> _The task_: Copy out the items word for word, from the line with "Task: Switch to the 使用指南 tab" up to and including the line with "(x=392, y=295)".

============

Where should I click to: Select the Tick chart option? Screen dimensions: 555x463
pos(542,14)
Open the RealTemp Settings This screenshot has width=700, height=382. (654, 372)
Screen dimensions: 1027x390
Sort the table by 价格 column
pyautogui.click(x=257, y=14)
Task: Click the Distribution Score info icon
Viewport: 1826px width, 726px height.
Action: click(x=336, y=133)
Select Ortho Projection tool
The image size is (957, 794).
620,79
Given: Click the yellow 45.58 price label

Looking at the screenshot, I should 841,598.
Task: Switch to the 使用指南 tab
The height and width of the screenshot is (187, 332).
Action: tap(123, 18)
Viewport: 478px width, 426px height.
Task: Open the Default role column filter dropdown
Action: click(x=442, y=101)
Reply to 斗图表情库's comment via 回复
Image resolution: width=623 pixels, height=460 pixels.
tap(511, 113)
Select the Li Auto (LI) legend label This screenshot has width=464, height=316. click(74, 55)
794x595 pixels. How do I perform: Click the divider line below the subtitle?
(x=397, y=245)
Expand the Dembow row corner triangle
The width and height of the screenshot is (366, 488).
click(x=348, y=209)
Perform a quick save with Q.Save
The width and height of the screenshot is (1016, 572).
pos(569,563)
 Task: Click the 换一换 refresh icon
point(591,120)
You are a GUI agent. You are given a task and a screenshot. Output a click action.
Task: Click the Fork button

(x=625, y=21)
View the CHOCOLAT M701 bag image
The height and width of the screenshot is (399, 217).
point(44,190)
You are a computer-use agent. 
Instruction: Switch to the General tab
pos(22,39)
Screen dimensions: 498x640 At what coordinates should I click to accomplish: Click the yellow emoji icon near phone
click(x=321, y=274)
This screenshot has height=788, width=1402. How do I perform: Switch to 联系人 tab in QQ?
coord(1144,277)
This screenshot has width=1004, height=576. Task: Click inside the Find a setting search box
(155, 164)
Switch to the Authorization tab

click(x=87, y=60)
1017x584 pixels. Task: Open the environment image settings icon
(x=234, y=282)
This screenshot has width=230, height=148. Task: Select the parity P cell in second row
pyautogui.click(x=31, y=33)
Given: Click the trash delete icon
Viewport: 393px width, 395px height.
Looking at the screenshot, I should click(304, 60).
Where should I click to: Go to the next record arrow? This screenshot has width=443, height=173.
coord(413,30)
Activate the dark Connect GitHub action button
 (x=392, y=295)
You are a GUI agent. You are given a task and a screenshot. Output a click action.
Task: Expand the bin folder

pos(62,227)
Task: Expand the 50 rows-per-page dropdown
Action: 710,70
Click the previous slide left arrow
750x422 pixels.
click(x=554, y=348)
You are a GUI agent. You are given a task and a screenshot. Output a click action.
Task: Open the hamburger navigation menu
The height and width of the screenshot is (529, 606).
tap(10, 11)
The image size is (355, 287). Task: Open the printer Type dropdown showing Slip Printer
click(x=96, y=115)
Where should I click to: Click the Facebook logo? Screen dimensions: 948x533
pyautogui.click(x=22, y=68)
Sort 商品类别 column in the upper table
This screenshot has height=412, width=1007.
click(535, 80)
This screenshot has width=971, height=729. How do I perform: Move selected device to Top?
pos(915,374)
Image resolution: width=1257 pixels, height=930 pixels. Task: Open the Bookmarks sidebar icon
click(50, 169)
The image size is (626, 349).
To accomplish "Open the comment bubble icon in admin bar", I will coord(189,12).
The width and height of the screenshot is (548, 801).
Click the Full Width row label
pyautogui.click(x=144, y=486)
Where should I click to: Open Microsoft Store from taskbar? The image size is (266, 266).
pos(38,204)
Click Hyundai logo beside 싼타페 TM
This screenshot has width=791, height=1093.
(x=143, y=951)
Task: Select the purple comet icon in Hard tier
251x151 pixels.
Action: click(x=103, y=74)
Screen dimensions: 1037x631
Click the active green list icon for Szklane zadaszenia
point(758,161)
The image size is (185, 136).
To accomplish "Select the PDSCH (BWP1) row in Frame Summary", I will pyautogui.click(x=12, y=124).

============

> _Reply to the task_:
Task: Switch to the 使用指南 tab
The height and width of the screenshot is (187, 332).
Action: tap(123, 18)
Viewport: 478px width, 426px height.
Task: Open the Default role column filter dropdown
Action: click(x=442, y=101)
Reply to 斗图表情库's comment via 回复
Image resolution: width=623 pixels, height=460 pixels.
tap(511, 113)
Select the Li Auto (LI) legend label This screenshot has width=464, height=316. click(74, 55)
794x595 pixels. How do I perform: Click the divider line below the subtitle?
(x=397, y=245)
Expand the Dembow row corner triangle
The width and height of the screenshot is (366, 488).
click(x=348, y=209)
Perform a quick save with Q.Save
The width and height of the screenshot is (1016, 572).
pos(569,563)
 Task: Click the 换一换 refresh icon
point(591,120)
You are a GUI agent. You are given a task and a screenshot. Output a click action.
Task: Click the Fork button

(x=625, y=21)
View the CHOCOLAT M701 bag image
The height and width of the screenshot is (399, 217).
point(44,190)
You are a computer-use agent. 
Instruction: Switch to the General tab
pos(22,39)
Screen dimensions: 498x640 At what coordinates should I click to accomplish: Click the yellow emoji icon near phone
click(x=321, y=274)
This screenshot has height=788, width=1402. How do I perform: Switch to 联系人 tab in QQ?
coord(1144,277)
This screenshot has width=1004, height=576. Task: Click inside the Find a setting search box
(155, 164)
Switch to the Authorization tab

click(x=87, y=60)
1017x584 pixels. Task: Open the environment image settings icon
(x=234, y=282)
This screenshot has width=230, height=148. Task: Select the parity P cell in second row
pyautogui.click(x=31, y=33)
Given: Click the trash delete icon
Viewport: 393px width, 395px height.
Looking at the screenshot, I should click(304, 60).
Where should I click to: Go to the next record arrow? This screenshot has width=443, height=173.
coord(413,30)
Activate the dark Connect GitHub action button
 (x=392, y=295)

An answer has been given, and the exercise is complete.